Está en curso una carrera armamentista, para mejorar los arsenales nucleares yanqui y ruso o crear una gran flota de portaviones y submarinos atómicos (China), y Japón y Alemania quieren unirse a esa carrera para no depender de las decisiones de Donald Trump. Existe peligro permanente de guerra.
Por consiguiente, no hay ya margen para reformismos ni gobiernos progresistas: se va hacia una guerra, que por fuerza será nuclear, o hacia una catástrofe ecológica que podría llevar a la desaparición de la mitad de las especies existentes.

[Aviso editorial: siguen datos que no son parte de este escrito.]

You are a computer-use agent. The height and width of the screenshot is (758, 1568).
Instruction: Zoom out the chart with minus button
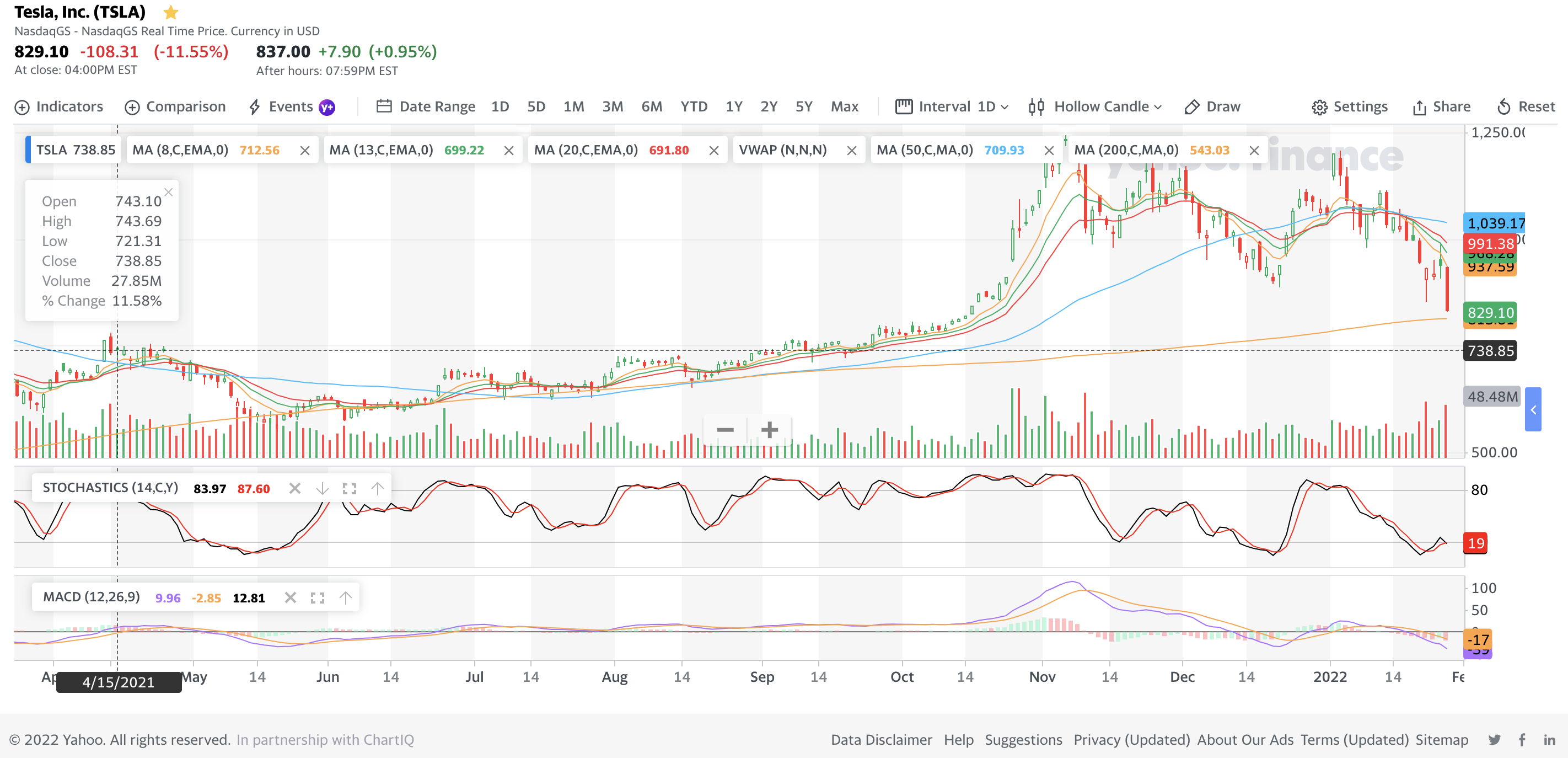(725, 430)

Es por eso urgente e indispensable convertir las protestas contra los efectos del capitalismo en movimientos conscientemente anticapitalistas, defender los derechos democráticos y los derechos humanos de las mujeres, de los pueblos nativos, de los homosexuales, combatir el pago de la deuda externa hasta su auditoría exhaustiva, eliminar la precariedad en el empleo y la desocupación mediante planes de empleos, acabar con la omnipotencia del capital financiero expropiando los bancos, restaurar el equilibrio ecológico, frenar la tendencia hacia la guerra.
Más que nunca, es necesaria la independencia política de los jóvenes trabajadores para acabar con la barbarie capitalista que amenaza el futuro de la civilización.